-- Set task 1 --
According to the Single European Sky passage, how much money did Eurocontrol's 38 member countries commit to SESAR?

While there is still a long way to go in creating a truly “single European sky” equipped with NextGen-type procedures and technology, tangible steps continue to be taken. Late in March, the European Parliament revised and then overwhelmingly adopted package II of the Single European Sky agenda. SES II consists of two sets of regulations, the first dealing with “performance and sustainability of the European aviation system” and the second on “aerodromes, air traffic management, and air navigation services.” Among the changes made by the Parliament was to provide for a system coordinator for the Functional Airspace Blocks currently being negotiated among ANSPs and their governments. These new regulations are to be fully implemented by June 2012.

Early in May the 38 member countries of Eurocontrol took the very tangible step of committing €700 million (about $1 billion) to SESAR, the Single European Sky Air Traffic Management research effort. The SESAR Joint Undertaking consists of 16 organizations from both public and private sector-including Eurocontrol and the European Commission, a number of ANSPs, aerospace firms including Airbus, ground equipment makers such as Thales and Frequentis, avionics firms such as Honeywell, and representatives of European airports.

-- Listed records --

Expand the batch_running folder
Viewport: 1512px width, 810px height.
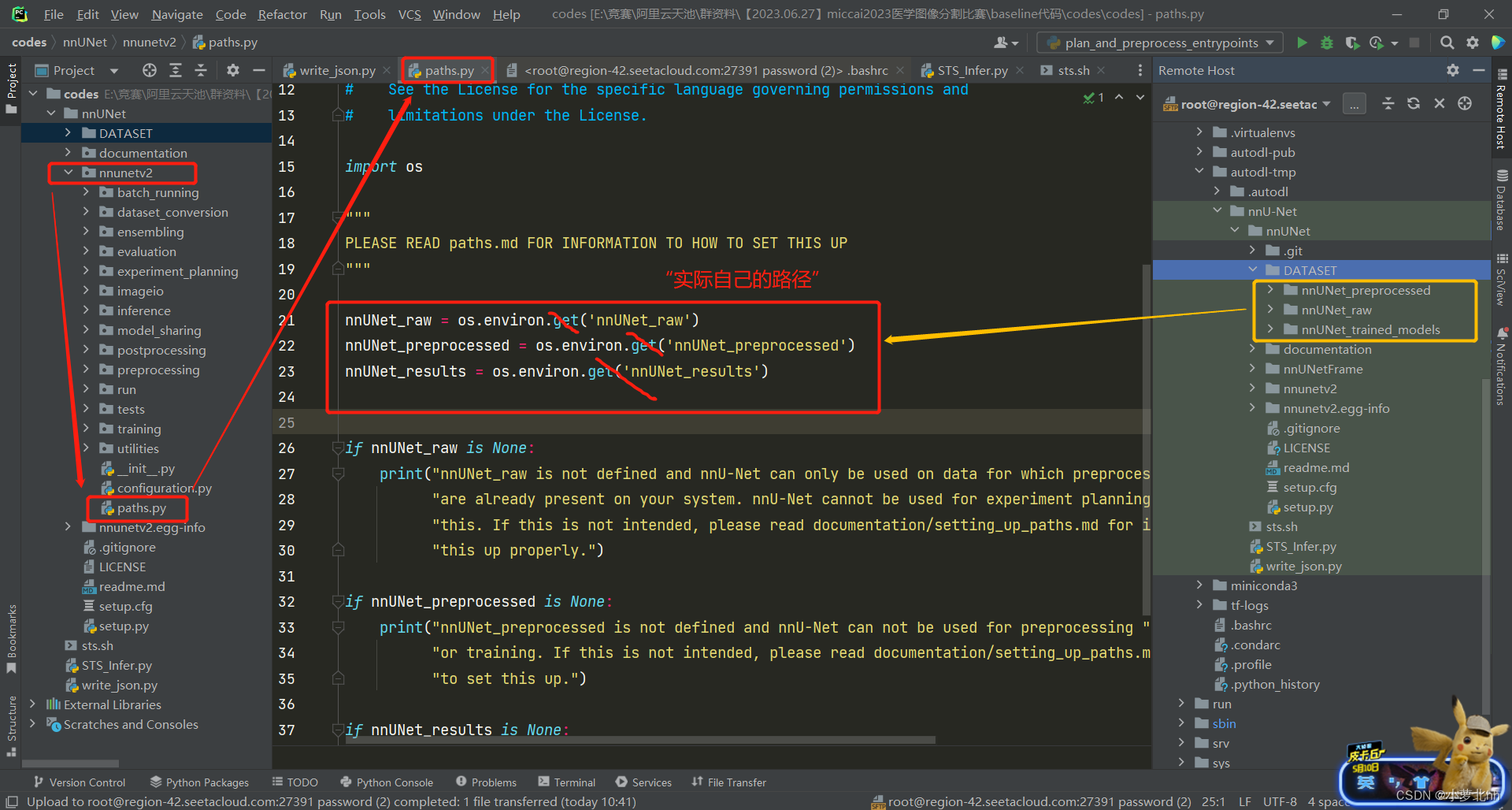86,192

* * *

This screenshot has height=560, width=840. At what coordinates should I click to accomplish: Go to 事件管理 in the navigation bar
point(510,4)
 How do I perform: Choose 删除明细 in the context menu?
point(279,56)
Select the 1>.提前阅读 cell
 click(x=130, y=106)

* * *

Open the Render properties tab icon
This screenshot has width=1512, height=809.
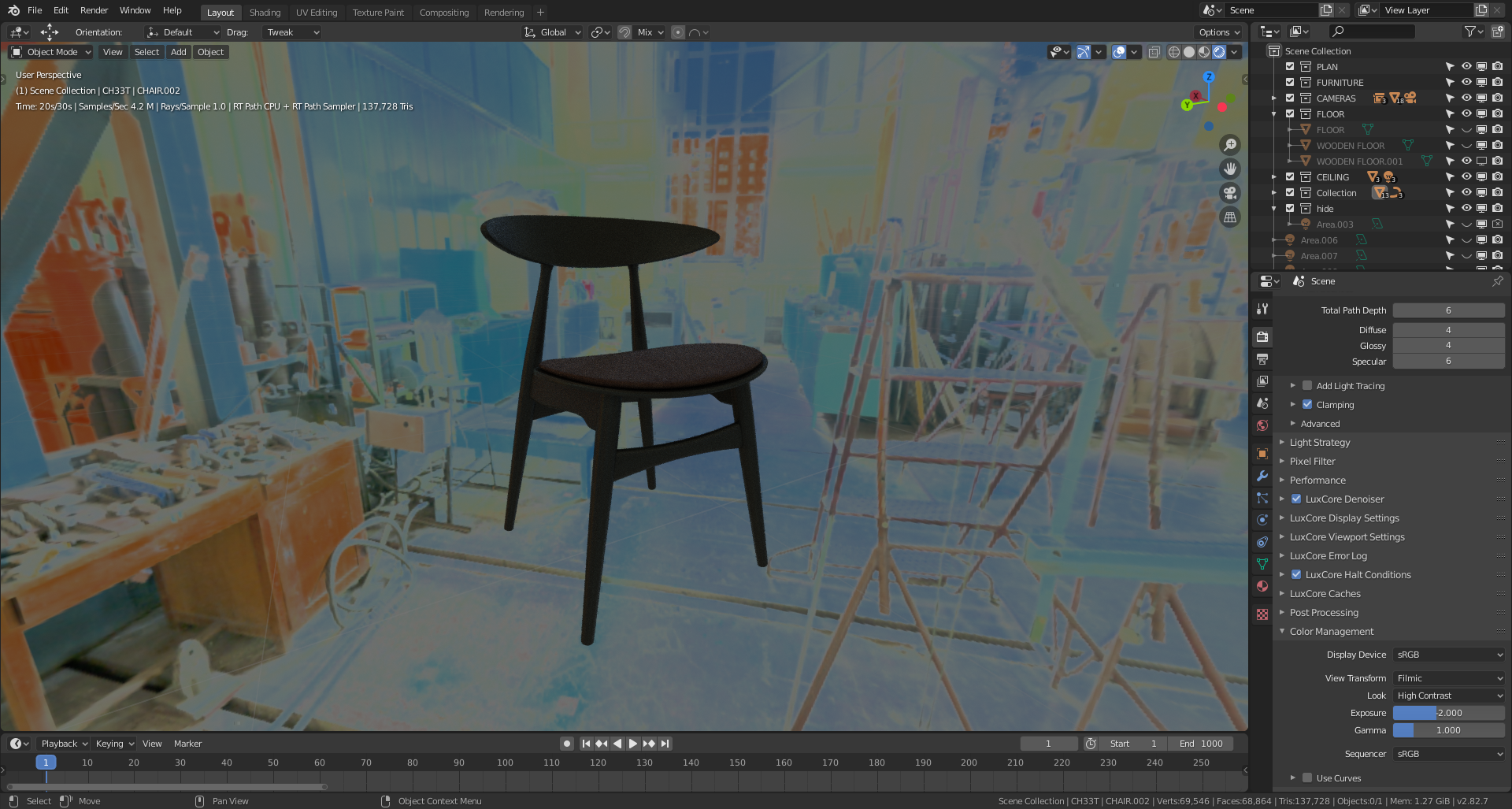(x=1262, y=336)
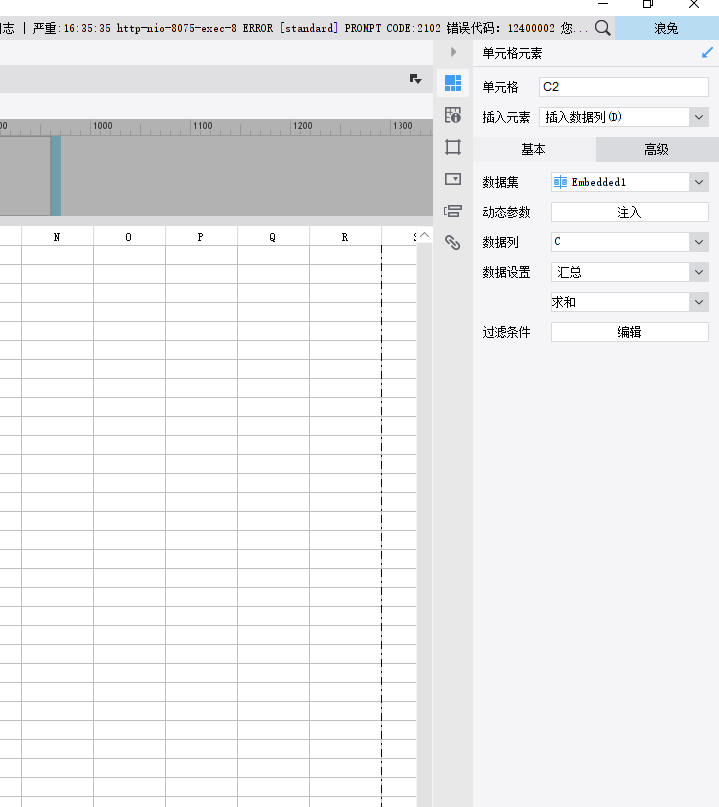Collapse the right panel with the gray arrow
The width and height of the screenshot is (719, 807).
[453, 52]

-- Set task 2 --
Copy the entries word for word, from the line with "This screenshot has height=560, width=840." to the line with "click(x=130, y=106)".

-- Complete answer 1 --
€700 million (about $1 billion)

-- Complete answer 2 --
This screenshot has height=560, width=840. At what coordinates should I click to accomplish: Go to 事件管理 in the navigation bar
point(510,4)
 How do I perform: Choose 删除明细 in the context menu?
point(279,56)
Select the 1>.提前阅读 cell
 click(x=130, y=106)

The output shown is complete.